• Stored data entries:
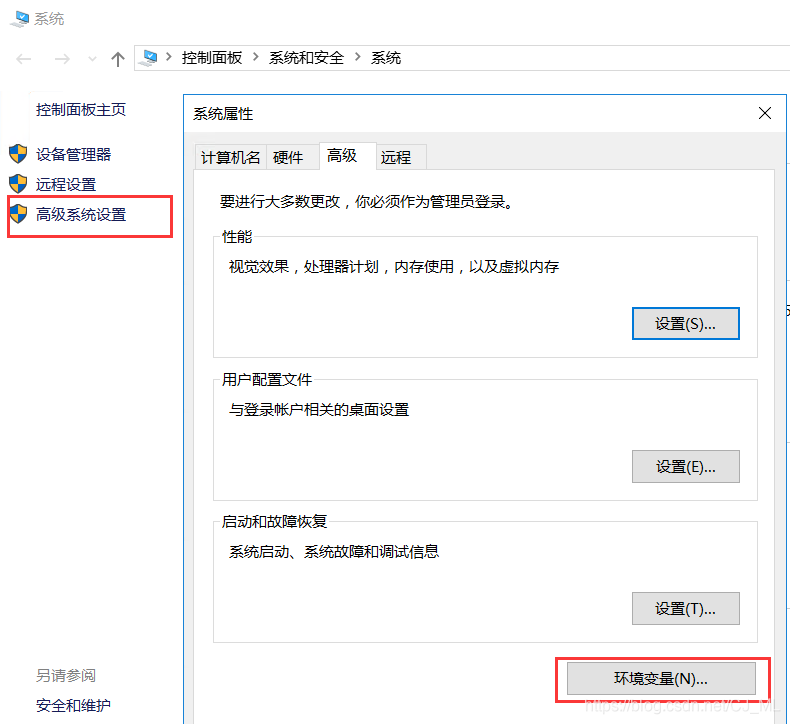Click the shield icon beside 远程设置
Viewport: 790px width, 724px height.
click(x=18, y=184)
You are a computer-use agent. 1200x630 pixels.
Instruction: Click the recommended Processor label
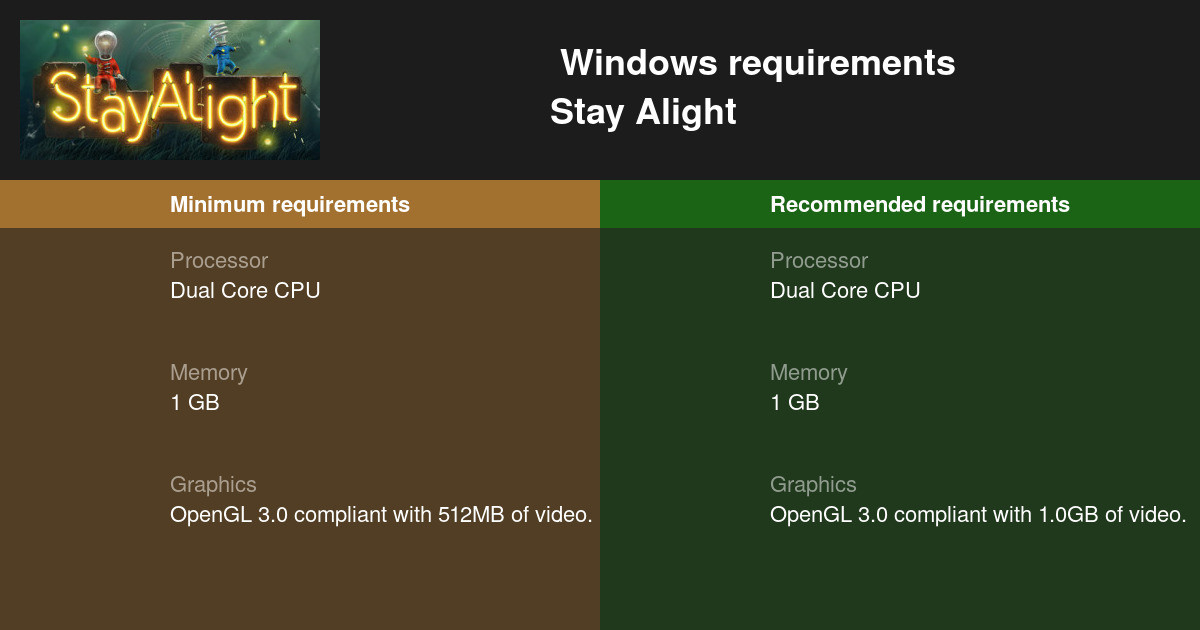point(819,261)
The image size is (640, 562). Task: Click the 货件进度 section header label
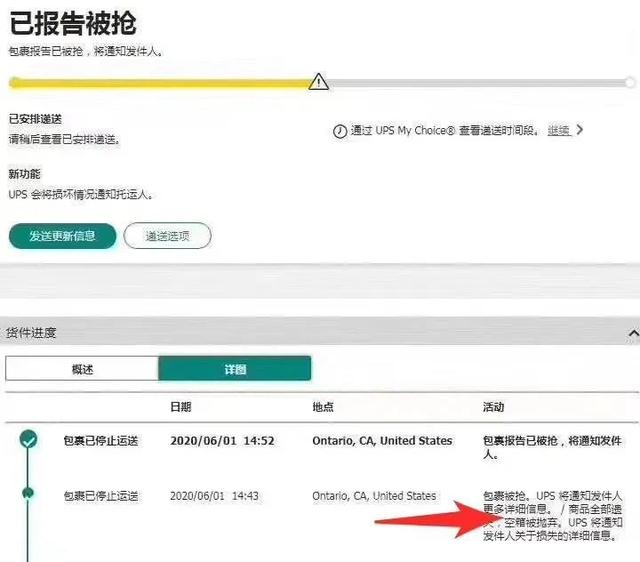(x=32, y=332)
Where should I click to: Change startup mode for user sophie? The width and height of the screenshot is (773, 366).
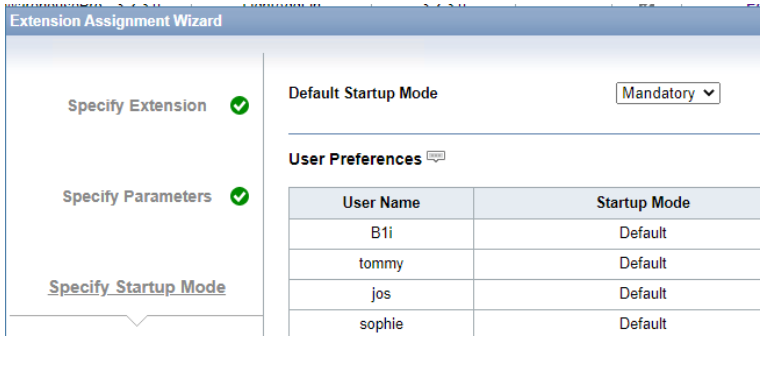click(x=643, y=324)
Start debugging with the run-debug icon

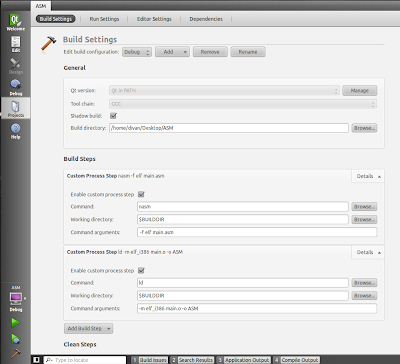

• WHAT YOU HAVE TO DO: Working from the line with "You are a computer-use" down through the last line of the records, give every line again exactly, but no pictures.

• SOLUTION BELOW:
You are a computer-use agent. 1200x630 pixels.
Instruction: Click the recommended Processor label
point(819,261)
The image size is (640, 562). Task: Click the 货件进度 section header label
(x=32, y=332)
Where should I click to: Change startup mode for user sophie? The width and height of the screenshot is (773, 366).
click(x=643, y=324)
Start debugging with the run-debug icon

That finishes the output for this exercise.